En el salón principal los hombres desconectaban como de costumbre con una partida de ajedrez, Dolores dormitaba en su sillón y dos mujeres de respetable edad que no había visto nunca antes hacían calceta.
—¿No suelen decir que los viejos deben estar tranquilos? Nos llevan entre centros de detención y prisiones para finalmente regresar a la casilla de salida —Stina suspiró—. Quién nos iba a decir que regresaríamos aquí. ¡Qué anticlímax!
—Bueno, bueno... No te olvides del Grand Hotel. No te lo habrías querido perder, ¿verdad? Además, esto solo es provisional. Muy provisional —sentenció Märtha con un guiño.

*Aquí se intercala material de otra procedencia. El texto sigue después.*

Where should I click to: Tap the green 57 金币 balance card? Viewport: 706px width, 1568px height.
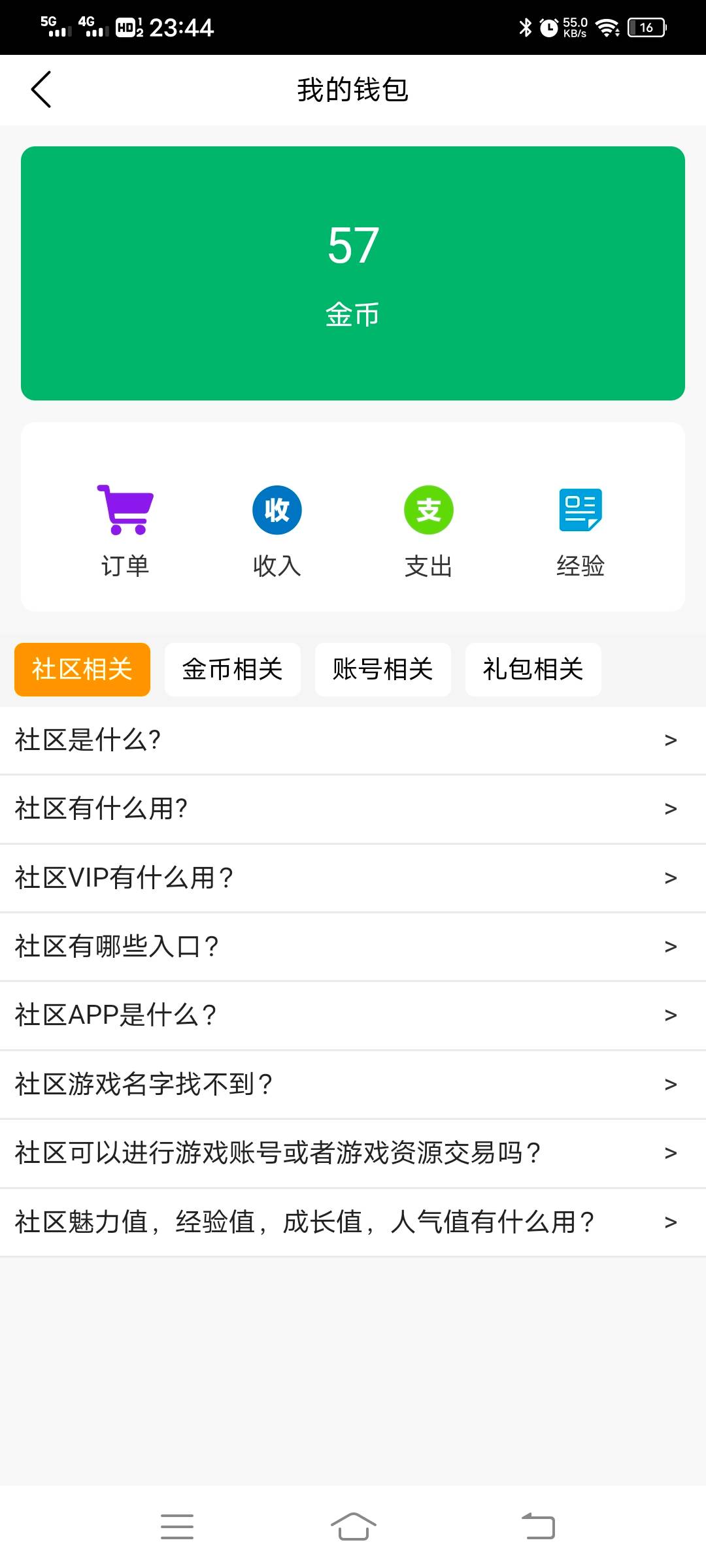353,273
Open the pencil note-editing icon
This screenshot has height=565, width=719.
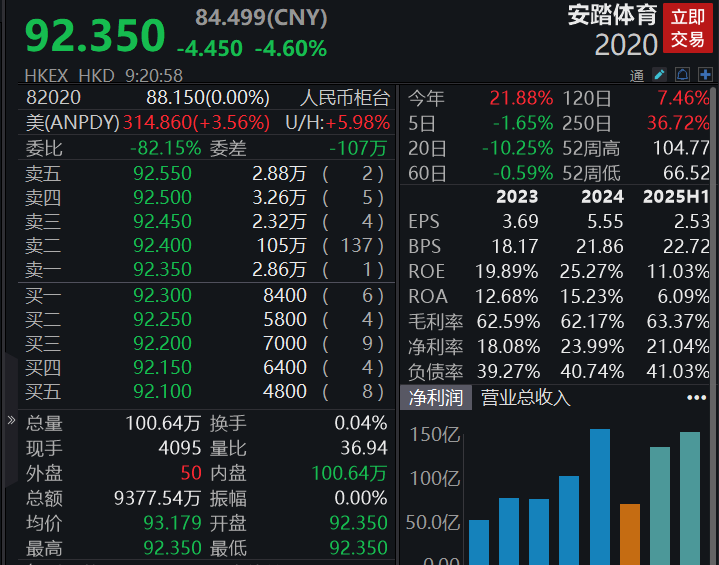coord(660,74)
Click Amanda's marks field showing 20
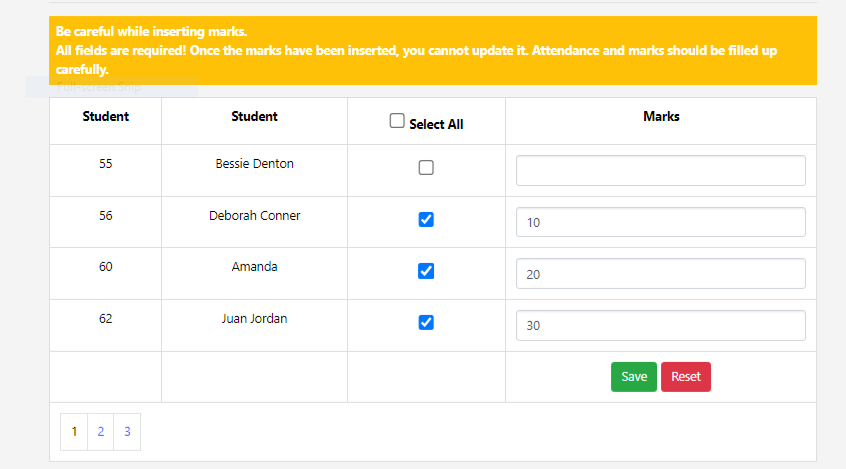The height and width of the screenshot is (469, 846). tap(660, 274)
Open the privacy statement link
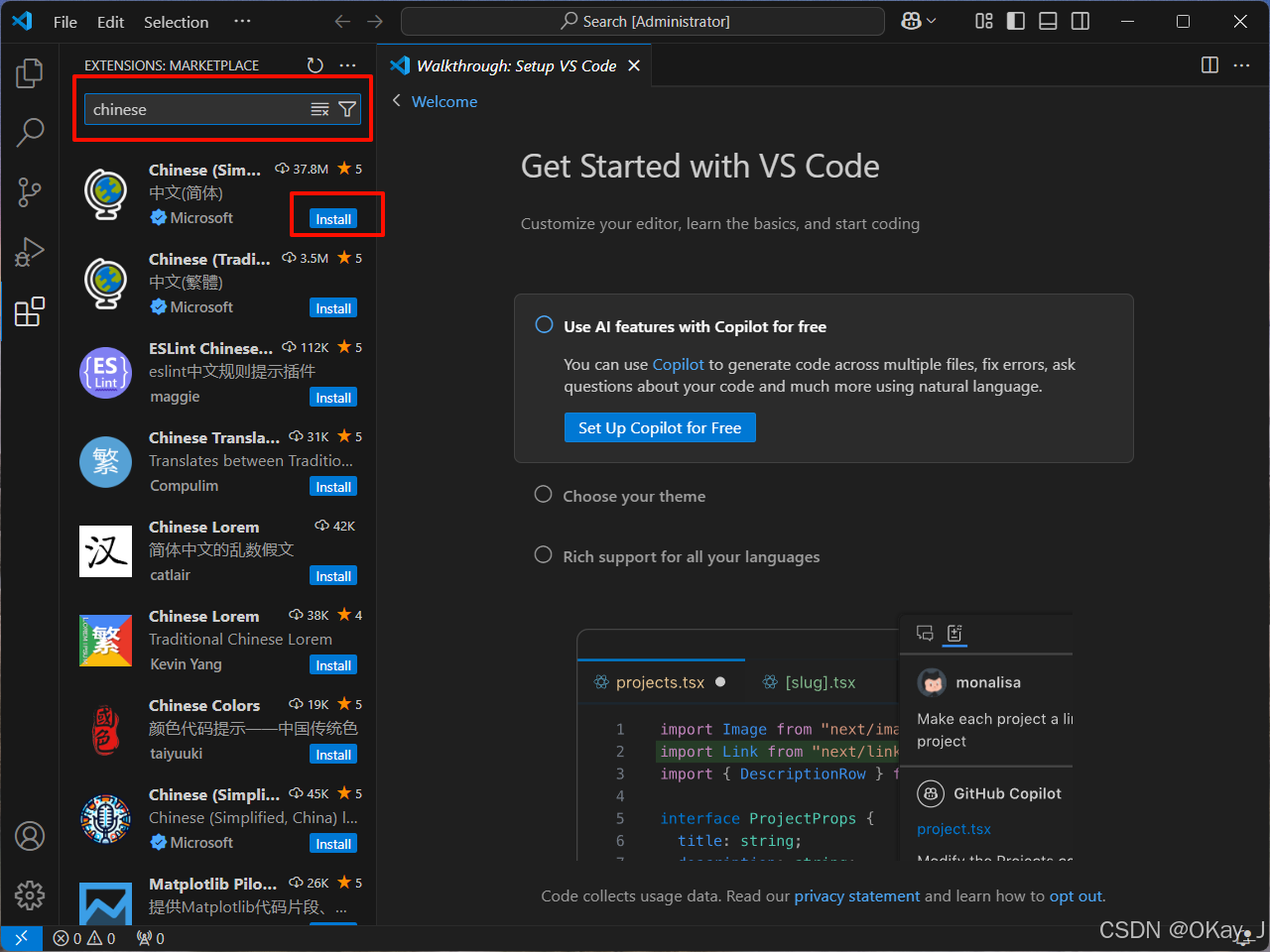 [856, 895]
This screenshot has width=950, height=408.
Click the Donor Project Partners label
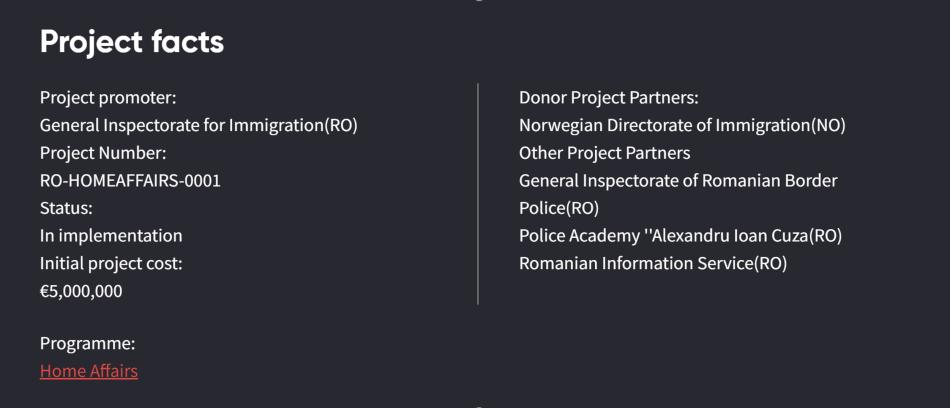click(x=608, y=98)
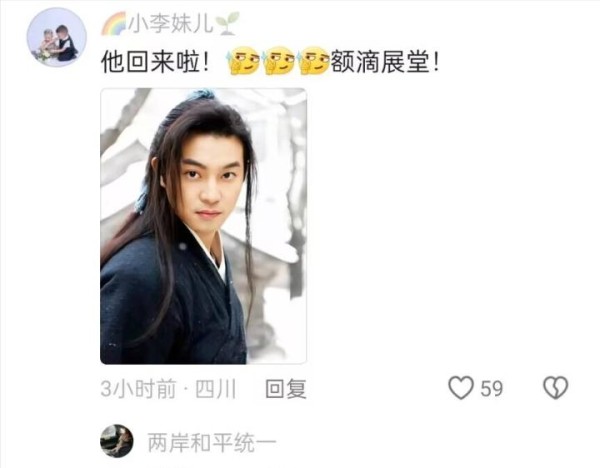Image resolution: width=600 pixels, height=468 pixels.
Task: Open the username 两岸和平统一
Action: coord(212,442)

—No comprendo por qué nos dan la bienvenida. Podríamos ser una mala influencia para los demás —relinchó Anna-Greta.
—Por algún motivo El Diamante S. A. ha declarado expresamente su voluntad de volver a acogernos. Por otra parte, la alternativa era un destino sin Lumbreras y Rastrillo, y eso es algo que no deseamos, ¿no es cierto? Además, ¿cómo podría localizarte Gunnar si no?
—Él siempre me encuentra —protestó Anna-Greta con aire un tanto ofendido.
—En cualquier caso la residencia nos ofrecerá una base adecuada hasta que hallemos nuestras propias soluciones —señaló Märtha, y volvió a guiñarles un ojo.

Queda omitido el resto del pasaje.